---------- Material supplied
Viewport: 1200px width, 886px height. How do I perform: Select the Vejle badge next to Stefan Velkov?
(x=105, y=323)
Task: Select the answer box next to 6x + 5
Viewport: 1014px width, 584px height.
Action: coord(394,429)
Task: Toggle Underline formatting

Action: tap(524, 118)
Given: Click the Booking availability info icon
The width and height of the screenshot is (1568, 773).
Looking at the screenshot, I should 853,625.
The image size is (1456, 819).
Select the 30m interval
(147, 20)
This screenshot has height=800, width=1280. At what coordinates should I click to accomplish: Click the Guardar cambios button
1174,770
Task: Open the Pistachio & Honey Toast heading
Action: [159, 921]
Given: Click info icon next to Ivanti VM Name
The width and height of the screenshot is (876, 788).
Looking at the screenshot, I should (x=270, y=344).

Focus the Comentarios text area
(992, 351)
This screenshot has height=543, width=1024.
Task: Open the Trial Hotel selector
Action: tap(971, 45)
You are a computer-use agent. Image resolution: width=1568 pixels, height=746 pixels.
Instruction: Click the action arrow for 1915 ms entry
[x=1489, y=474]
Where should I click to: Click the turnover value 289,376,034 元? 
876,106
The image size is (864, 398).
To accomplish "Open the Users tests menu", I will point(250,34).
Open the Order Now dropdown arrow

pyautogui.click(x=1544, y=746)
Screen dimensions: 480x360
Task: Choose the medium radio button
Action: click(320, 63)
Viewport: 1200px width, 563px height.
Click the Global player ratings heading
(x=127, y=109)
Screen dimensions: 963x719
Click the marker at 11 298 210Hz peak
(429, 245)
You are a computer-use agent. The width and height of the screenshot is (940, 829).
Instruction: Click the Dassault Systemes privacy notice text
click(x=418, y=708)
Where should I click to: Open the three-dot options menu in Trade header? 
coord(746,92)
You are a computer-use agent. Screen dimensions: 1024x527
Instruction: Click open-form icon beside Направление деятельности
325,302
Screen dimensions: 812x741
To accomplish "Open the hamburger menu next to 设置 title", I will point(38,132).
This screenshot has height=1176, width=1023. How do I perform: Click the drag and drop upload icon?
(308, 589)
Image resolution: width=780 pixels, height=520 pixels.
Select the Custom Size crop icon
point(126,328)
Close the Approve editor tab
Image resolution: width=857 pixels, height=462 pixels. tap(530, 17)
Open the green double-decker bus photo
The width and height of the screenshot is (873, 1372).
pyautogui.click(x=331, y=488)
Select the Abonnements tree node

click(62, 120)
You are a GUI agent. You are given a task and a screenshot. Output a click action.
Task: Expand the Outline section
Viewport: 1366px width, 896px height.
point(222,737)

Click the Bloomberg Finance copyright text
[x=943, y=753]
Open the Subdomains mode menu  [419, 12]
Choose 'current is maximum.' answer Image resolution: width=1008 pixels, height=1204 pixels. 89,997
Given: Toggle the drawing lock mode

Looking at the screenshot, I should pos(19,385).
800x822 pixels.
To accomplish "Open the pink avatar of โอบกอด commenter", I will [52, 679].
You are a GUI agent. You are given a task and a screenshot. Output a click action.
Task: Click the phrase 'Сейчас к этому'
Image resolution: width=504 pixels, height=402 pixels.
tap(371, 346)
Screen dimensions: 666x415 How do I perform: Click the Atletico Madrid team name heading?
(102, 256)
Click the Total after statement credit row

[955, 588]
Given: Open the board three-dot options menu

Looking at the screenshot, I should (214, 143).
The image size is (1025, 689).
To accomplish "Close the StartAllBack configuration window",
--------------------
Repeat the listing from the line with "Click the Bloomberg Finance copyright text" to the line with "Looking at the screenshot, I should pos(19,385).", reproducing those lines without any change.

Click the Bloomberg Finance copyright text
[x=943, y=753]
Open the Subdomains mode menu  [419, 12]
Choose 'current is maximum.' answer Image resolution: width=1008 pixels, height=1204 pixels. 89,997
Given: Toggle the drawing lock mode

Looking at the screenshot, I should pos(19,385).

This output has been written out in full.